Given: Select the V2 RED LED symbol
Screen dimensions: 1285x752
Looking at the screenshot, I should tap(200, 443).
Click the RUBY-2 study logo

● ● ●

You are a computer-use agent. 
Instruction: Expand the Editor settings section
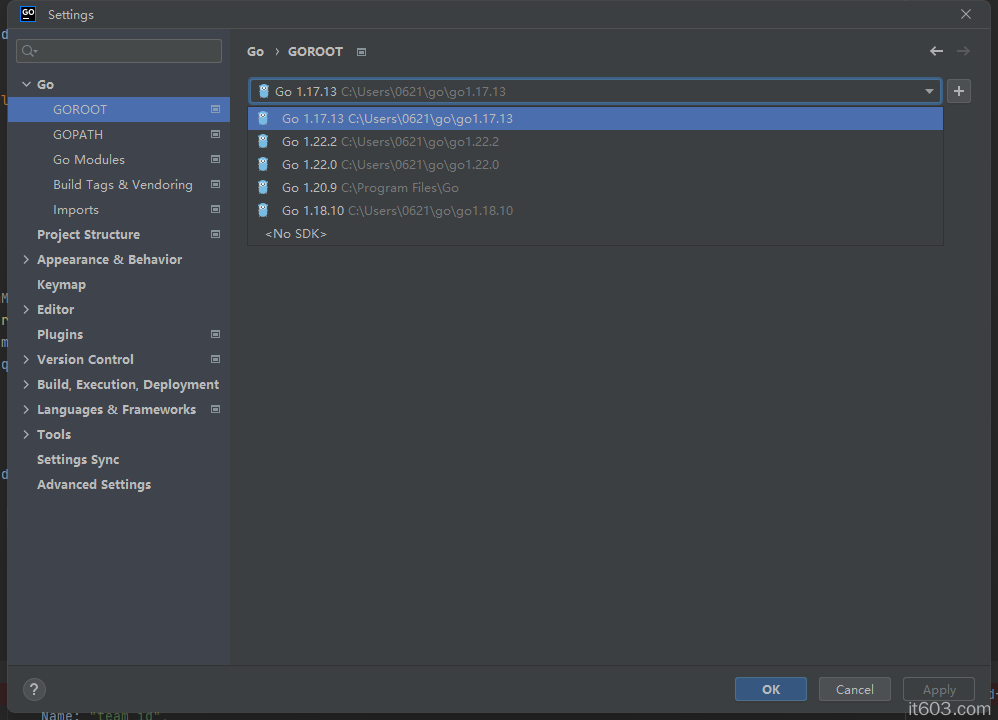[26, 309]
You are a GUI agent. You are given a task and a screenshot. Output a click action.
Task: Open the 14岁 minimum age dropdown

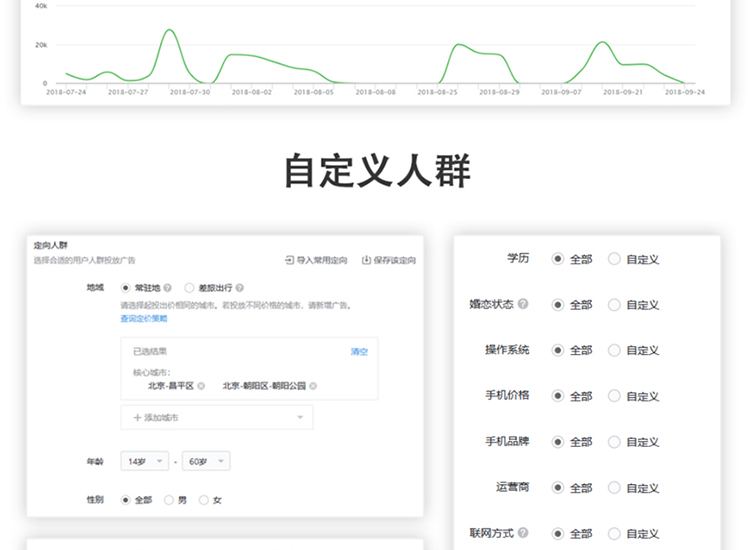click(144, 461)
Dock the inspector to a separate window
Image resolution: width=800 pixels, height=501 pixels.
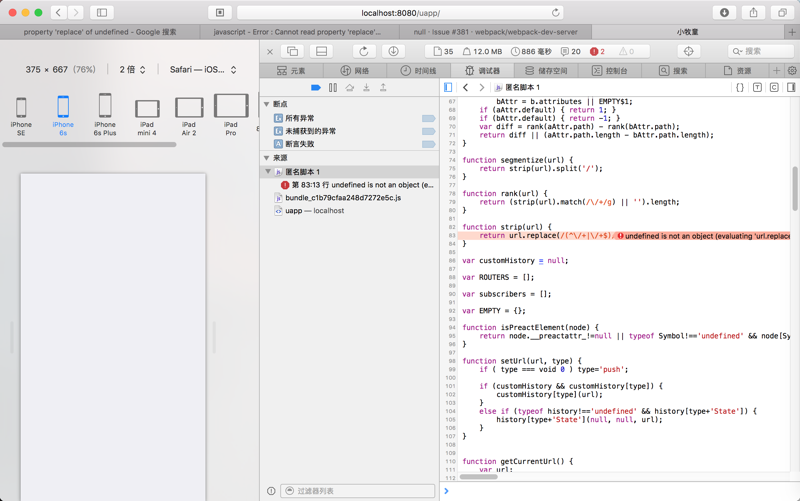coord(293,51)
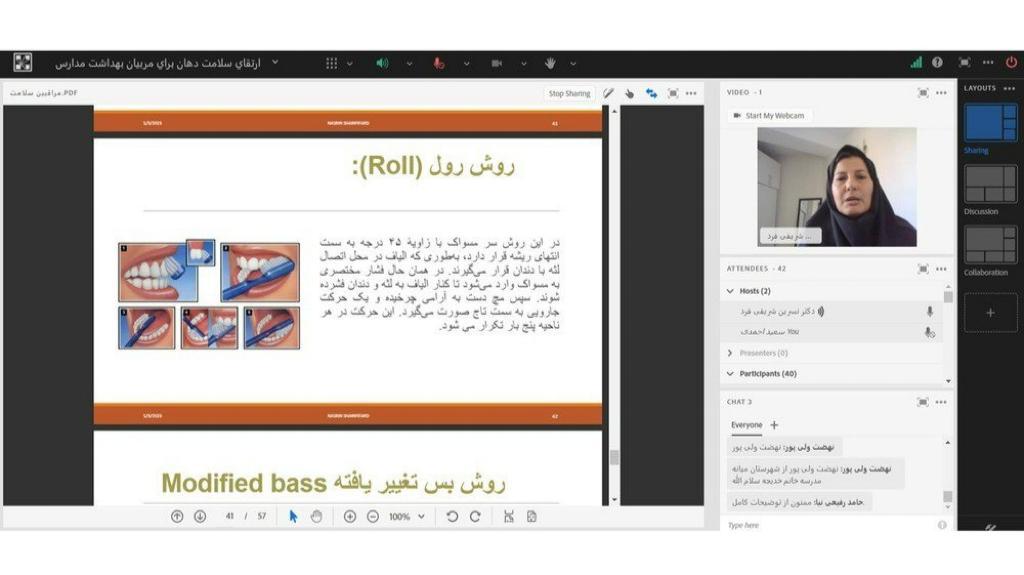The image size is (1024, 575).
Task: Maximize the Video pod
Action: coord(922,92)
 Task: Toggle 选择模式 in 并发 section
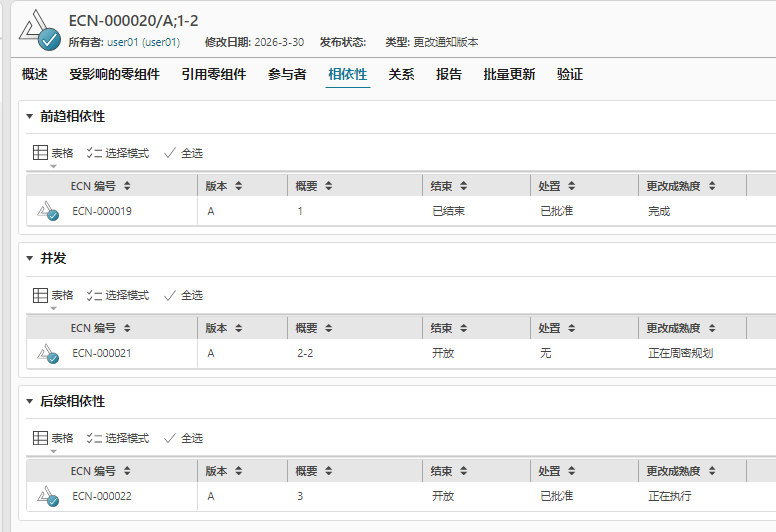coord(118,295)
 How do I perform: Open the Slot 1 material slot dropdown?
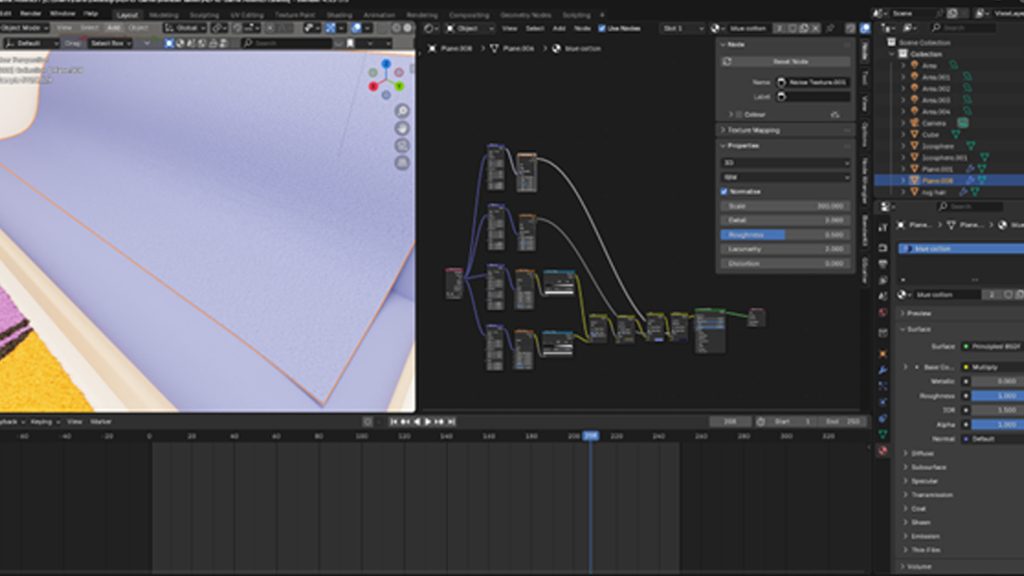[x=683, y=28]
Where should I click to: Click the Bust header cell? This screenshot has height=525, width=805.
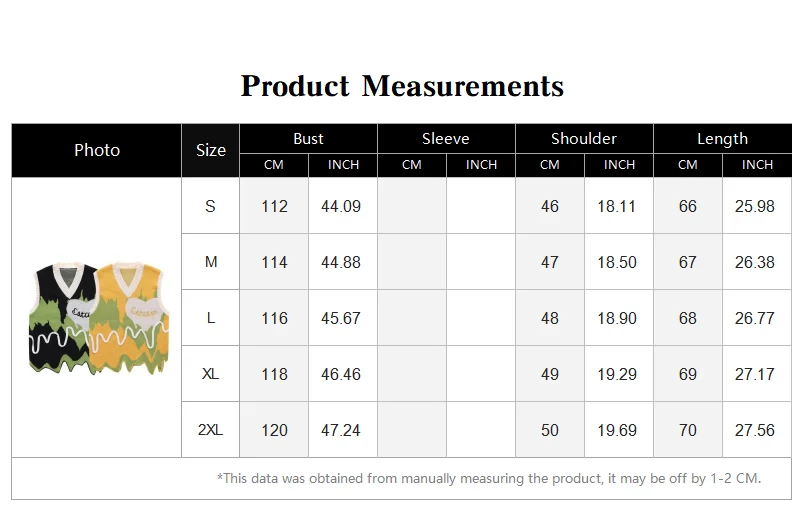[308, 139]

● ● ●

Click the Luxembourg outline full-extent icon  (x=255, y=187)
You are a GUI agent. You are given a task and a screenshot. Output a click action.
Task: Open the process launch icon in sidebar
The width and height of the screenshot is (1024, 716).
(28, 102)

● ● ●

-- Your assignment --
Of the entries above, repeat exactly the lines between the line with "Given: Select the V2 RED LED symbol" and the line with "Click the RUBY-2 study logo", inclusive, and no others.

-- Task result --
Given: Select the V2 RED LED symbol
Screen dimensions: 1285x752
Looking at the screenshot, I should tap(200, 443).
Click the RUBY-2 study logo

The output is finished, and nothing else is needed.